• _WHAT IS ASKED_: In the Lustre mailing-list thread, besides Changelogs, which other Lustre mechanism does the reply name as a use of LLOG?

All of lore.kernel.org
 help / color / mirror / Atom feed
* Re: [lustre-devel] Lustre log question(s)
       [not found] <CABnqofzHf0GdzqiXebSzbkDHHoGwxoAyCnja7_=YqWGVOnn7jA@mail.gmail.com>
@ 2021-01-29  9:22 ` Degremont, Aurelien via lustre-devel
  2021-01-30 17:07   ` Sudheendra Sampath
  0 siblings, 1 reply; 4+ messages in thread
From: Degremont, Aurelien via lustre-devel @ 2021-01-29  9:22 UTC (permalink / raw)
  To: Sudheendra Sampath, lustre-devel


[-- Attachment #1.1: Type: text/plain, Size: 2271 bytes --]

Hi,

This is not totally correct.

First, LLOG is the underlying technology used to store and handle Lustre Changelogs. But LLOG is used for other Lustre mechanisms, like lustre configuration.
Second, Changelog is similar to an audit feature. Changelog only logs different filesystem change, mostly metadata change, but definitely not the file content change. They don't play a role at all in transaction or failure recovery. This is only an admin feature.

At the end, indeed ZIL cannot be used and Lustre has its own mechanisms to guarantee transaction are committed to disk and handle crash. Basicly, I/O are not acknowledge to Lustre clients before the data is actually on disk. In case of server crash, the Lustre client will replay all non-acknowledge I/Os to ensure none of them are lost.

Changelog is not needed in your case.

Aurélien

De : lustre-devel <lustre-devel-bounces@lists.lustre.org> au nom de Sudheendra Sampath <sudheendra.sampath@gmail.com>
Date : jeudi 28 janvier 2021 à 21:43
À : "lustre-devel@lists.lustre.org" <lustre-devel@lists.lustre.org>
Objet : [EXTERNAL] [lustre-devel] Lustre log question(s)


CAUTION: This email originated from outside of the organization. Do not click links or open attachments unless you can confirm the sender and know the content is safe.


Hi,

I am trying to evaluate osd-zfs based MDS and OST deployment on a 2 node setup.

I have the following questions about Lustre log:
1.       Is changelog and llog both the same, in the sense are they synonymous with each other?
2.       I understand that ZIL is currently not supported in Lustre version 2.12.2.  My question is :
1.       My understanding is that transactions (in general) need some logging mechanism for it to work in 'all or none' scenarios.  Please correct me if my understanding is incorrect.   I understand that changelog has to be enabled so that filesystem changes are recorded to be replayed after a crash.  How does Lustre transactions work if there is no intent log/changelog ?
2.       Does it mean that if changelog is NOT enabled and there is a crash, we risk losing all changes/updates to the filesystem ?
Appreciate your timely response and Thank you for your help.

• _INFORMATION SHOWN_:
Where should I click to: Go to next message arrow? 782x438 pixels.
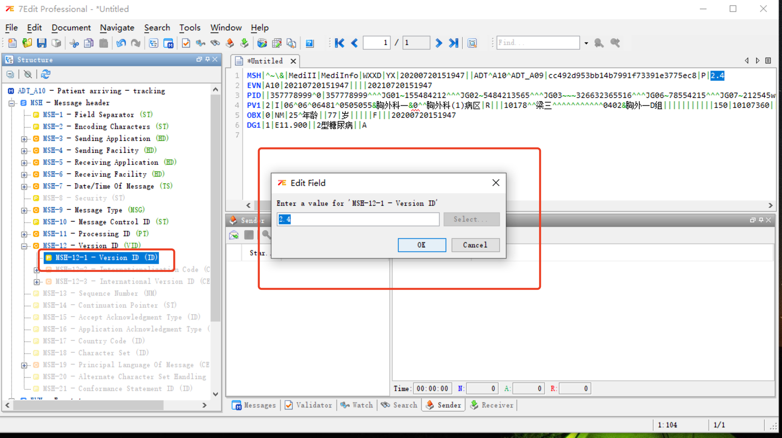coord(439,43)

• _RESULT_: Lustre configuration.